Nevada isn’t just the gambling capital of the world; It’s also one of the states with the lowest overall tax rates and the most favorable laws towards business. These facts have continued to attract new residents in droves, driving the housing prices of the state up by a factor of nearly 3 since 2012. While buying a home or piece of commercial real estate is always a bit of a gamble, doing so in Nevada has been a bet that has paid off handsomely.
The Lone Star State has one of the fastest-growing economies not just in the United States but in the world. Cities like Houston and Austin have experienced growth in their respective populations that place them among the fastest-growing cities in the country. And the characteristic intrastate migrants that Texas has been receiving tend to be high-earning and highly educated. With some of the lowest taxes and one of the most pro-business environments of any U.S. state, Texas has seen a massive influx of tax refugees from states like Illinois, Connecticut and California.

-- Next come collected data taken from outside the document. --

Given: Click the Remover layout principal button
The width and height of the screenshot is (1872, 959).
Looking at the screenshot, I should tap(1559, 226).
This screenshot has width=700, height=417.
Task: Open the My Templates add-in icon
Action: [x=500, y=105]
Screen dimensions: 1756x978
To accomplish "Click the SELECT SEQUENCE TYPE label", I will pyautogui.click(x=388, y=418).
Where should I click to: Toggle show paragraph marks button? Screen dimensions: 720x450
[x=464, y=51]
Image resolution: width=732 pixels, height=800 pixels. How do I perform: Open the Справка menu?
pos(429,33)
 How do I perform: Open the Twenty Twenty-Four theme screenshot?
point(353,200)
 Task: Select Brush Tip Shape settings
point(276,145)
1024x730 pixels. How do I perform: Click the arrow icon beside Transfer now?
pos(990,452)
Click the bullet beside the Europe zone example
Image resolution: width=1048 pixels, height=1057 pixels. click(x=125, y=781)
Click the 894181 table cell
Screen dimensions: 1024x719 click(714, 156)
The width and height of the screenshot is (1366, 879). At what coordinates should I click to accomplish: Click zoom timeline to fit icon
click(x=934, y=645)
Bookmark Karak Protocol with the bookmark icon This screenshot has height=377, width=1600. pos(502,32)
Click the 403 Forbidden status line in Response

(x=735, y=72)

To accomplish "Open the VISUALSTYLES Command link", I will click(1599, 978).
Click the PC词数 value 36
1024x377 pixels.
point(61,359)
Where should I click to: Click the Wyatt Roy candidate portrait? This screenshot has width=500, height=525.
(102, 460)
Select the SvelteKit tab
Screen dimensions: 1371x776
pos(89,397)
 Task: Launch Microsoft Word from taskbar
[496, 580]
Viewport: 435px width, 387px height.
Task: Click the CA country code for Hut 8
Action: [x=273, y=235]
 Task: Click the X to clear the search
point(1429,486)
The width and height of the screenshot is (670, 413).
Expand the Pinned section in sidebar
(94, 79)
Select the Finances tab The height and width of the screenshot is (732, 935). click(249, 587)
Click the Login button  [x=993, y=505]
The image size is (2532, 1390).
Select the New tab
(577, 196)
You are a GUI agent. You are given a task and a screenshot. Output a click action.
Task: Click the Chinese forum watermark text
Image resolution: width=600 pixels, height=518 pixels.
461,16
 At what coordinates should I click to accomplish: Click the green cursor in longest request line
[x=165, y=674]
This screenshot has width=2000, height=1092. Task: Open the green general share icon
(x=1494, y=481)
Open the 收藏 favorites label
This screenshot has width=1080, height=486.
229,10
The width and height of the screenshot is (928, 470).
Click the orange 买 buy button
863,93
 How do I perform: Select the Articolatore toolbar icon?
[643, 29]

At one time, Florida may have had the reputation of being the poor man’s California. Today, Florida is one of the most popular destinations for those fleeing the Golden State. With zero personal income tax, idyllic year-round weather and, perhaps, the easiest access to beachfront and water-based recreation of any state in the country, Florida continues to be a prime destination for retirees, business owners and just about anyone else who seeks fun and sun without the stifling taxes, regulation and congestion of California.